Treatment options for brain cancers, including aggressive glioblastoma, are limited despite the availability of several chemotherapeutic drugs due to the inability of these drugs to cross the blood-brain barrier (BBB). AACR-Novocure grantee Dr. Carsten Hagemann and his team showed that the use of low-intensity alternating electric fields known as Tumor Treating Fields (TTFields), an FDA-approved treatment modality, can facilitate drugs crossing the BBB.  Using multiple models, they elucidated the mechanisms driving this action.

They recently published two manuscripts: one in Biomolecules and the other in Pharmaceutics. Their findings may potentially be translated into the clinic to treat not only glioblastoma, but other central nervous system diseases as well.
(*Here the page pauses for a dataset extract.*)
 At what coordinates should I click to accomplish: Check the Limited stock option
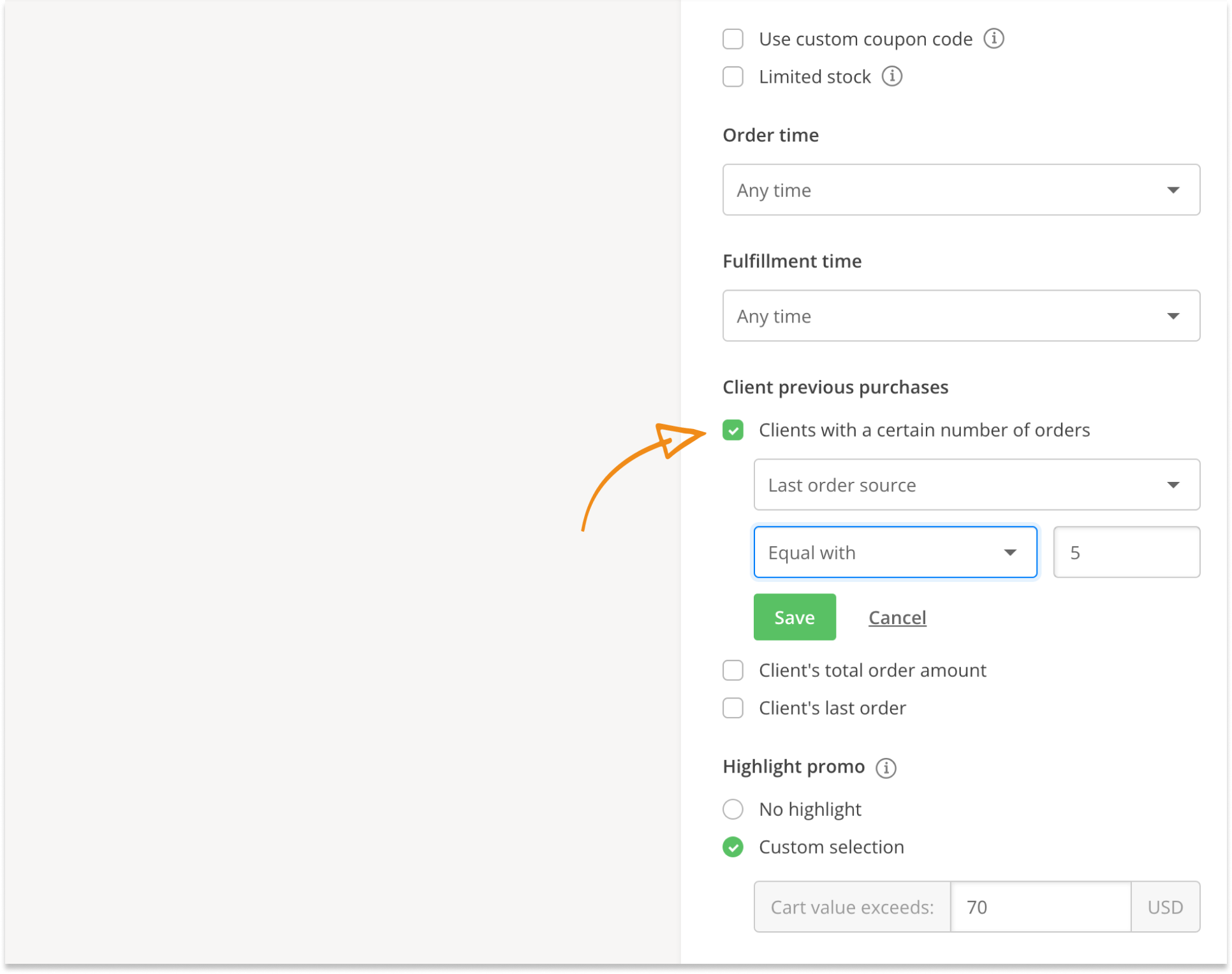733,76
The BBB restricts access to the brain by virtue of its low paracellular permeability, which can be measured as transendothelial resistance (TEER).1  Using in vitro and in vivo models, Dr. Hagemann and his team showed that TTFields can transiently and reversibly increase BBB permeability and reduce TEER. They further showed that treating a glioblastoma animal model with TTFields prior to treatment with paclitaxel, a drug usually not able to pass the BBB, resulted in a significant reduction in tumor volume compared to treatment with paclitaxel alone.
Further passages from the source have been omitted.